Task to carry out:
Answer these questions from the passage on fusions below:
(a) Which function arose from the problem with uniqueness?
(b) How are the virtual nodes shown in the figure?
(c) At what distance from the start or end nodes of a line should the virtual nodes be placed?

Text passage:
In the geometrical problem fusions are fixed angles between lines. Basically you could think of attacking this problem using the atan function. The Problem is that tan is not defined for certain angles, furthermore there is a problem with uniqueness that gave rise to the atan2 function. So we decided for an other approach. We add virtual nodes along the line and fix the distance between these virtual nodes. This is illustrated in the next figure:

The original nodes are shown as big circles. The virtual nodes are shown as small circles. The added length constraint is shown as dashed line. Of couse the fusion is fusing both shown lines at the lowest node. The virtual nodes shall have a distance of 1/4 of the length of the line from the start or end nodes of the line. Were length refers to the length in the static position. This obviously means that the distance between two virtual nodes of the same line is 1/2 of the length of the line, in the static length. But in the dynamic position this can be violated. Still the distance from a virtual node to its closest end- or start- node is 1/4 of the static length. So the virtual Nodes move along with the start or end nodes of the line. This is why we can fix the angle between two lines connected at a particular node, by fixing the distance between the two virtual nodes close by.

Entries on where items appear:
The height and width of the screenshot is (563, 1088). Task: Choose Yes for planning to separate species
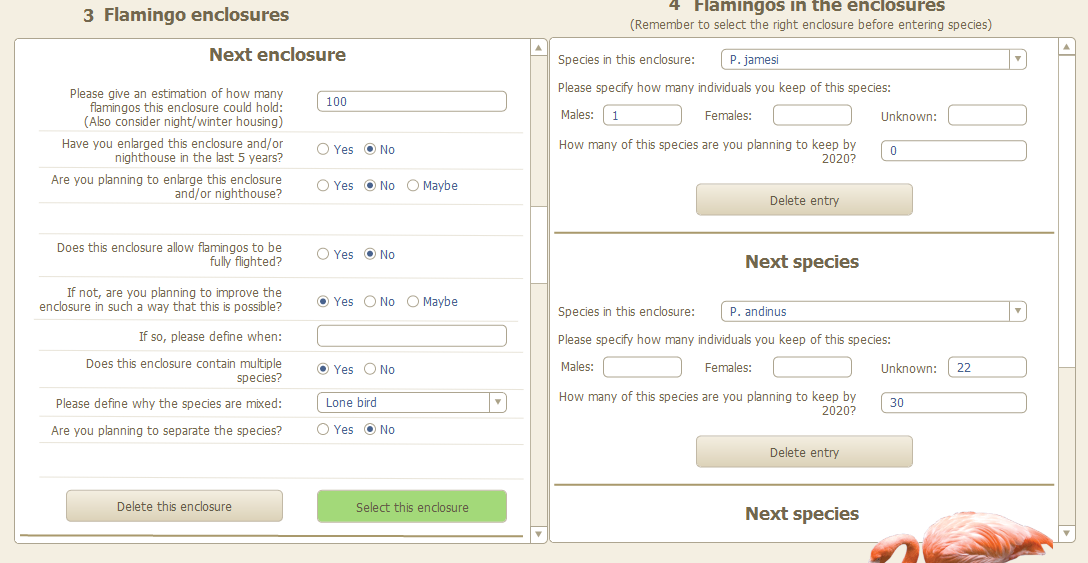323,430
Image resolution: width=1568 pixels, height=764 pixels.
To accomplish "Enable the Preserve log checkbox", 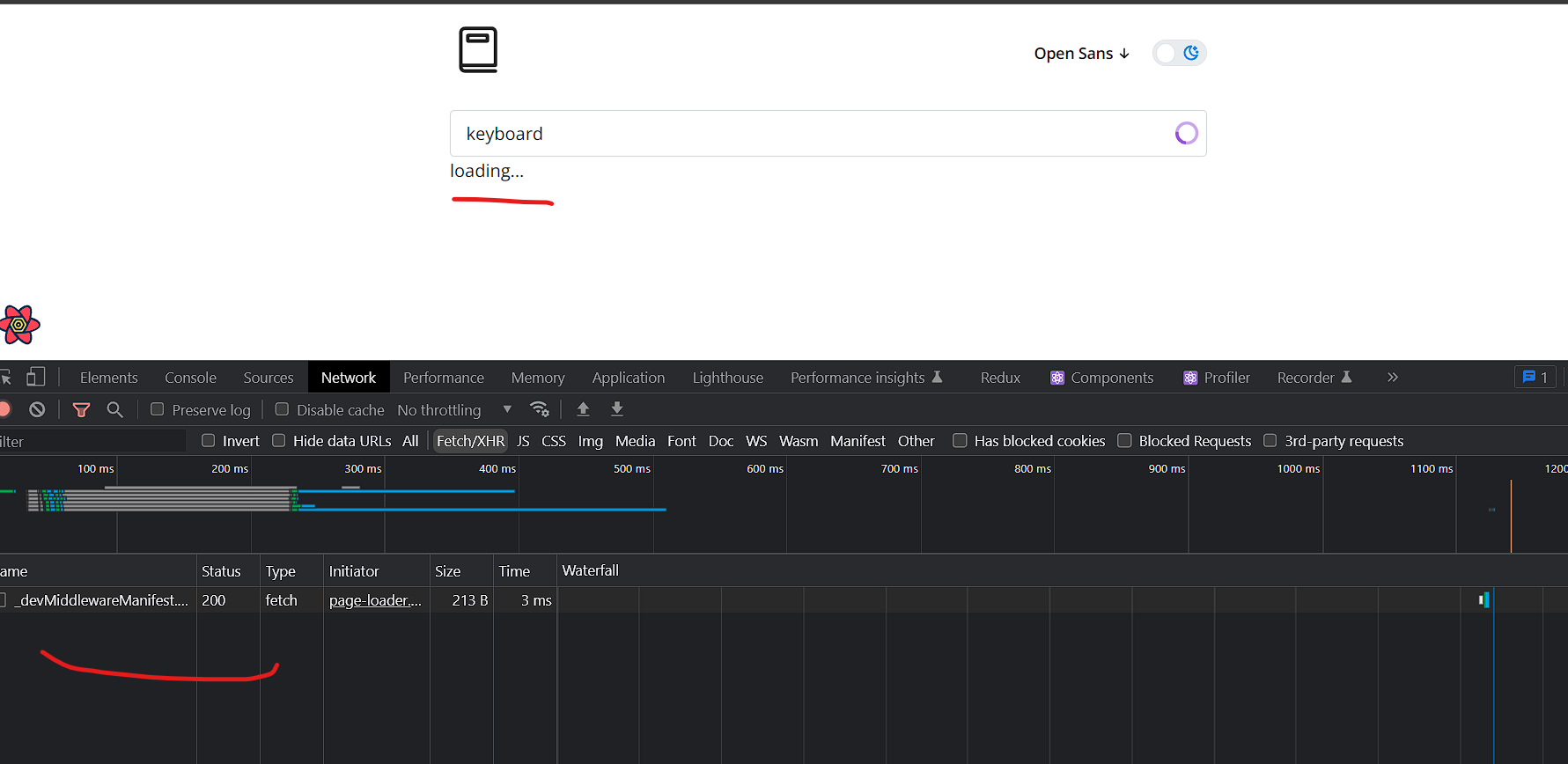I will point(158,409).
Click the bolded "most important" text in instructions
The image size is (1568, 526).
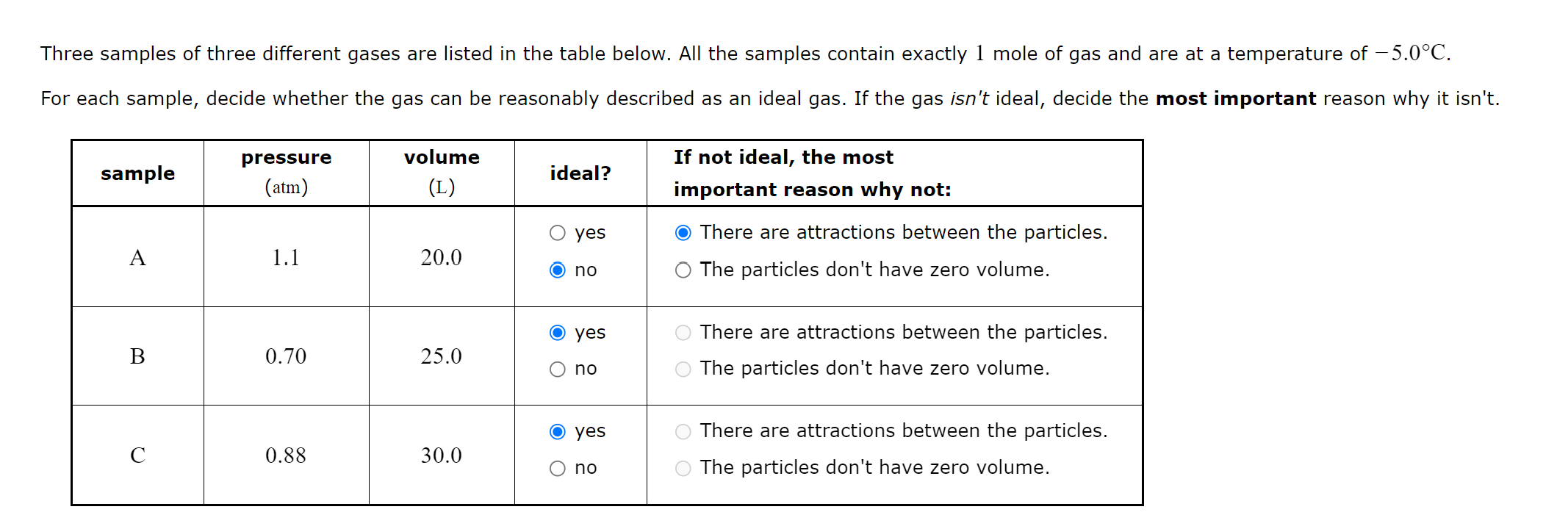(x=1235, y=98)
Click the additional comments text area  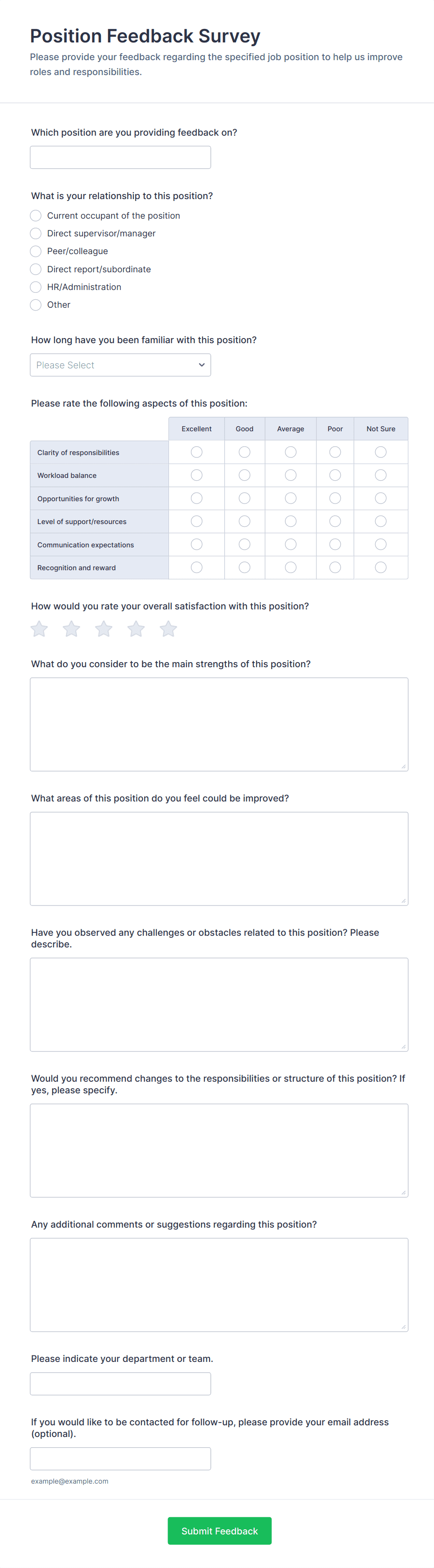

Solution to the problem:
(a) The atan2 function.
(b) As small circles.
(c) At 1/4 of the length of the line in the static position.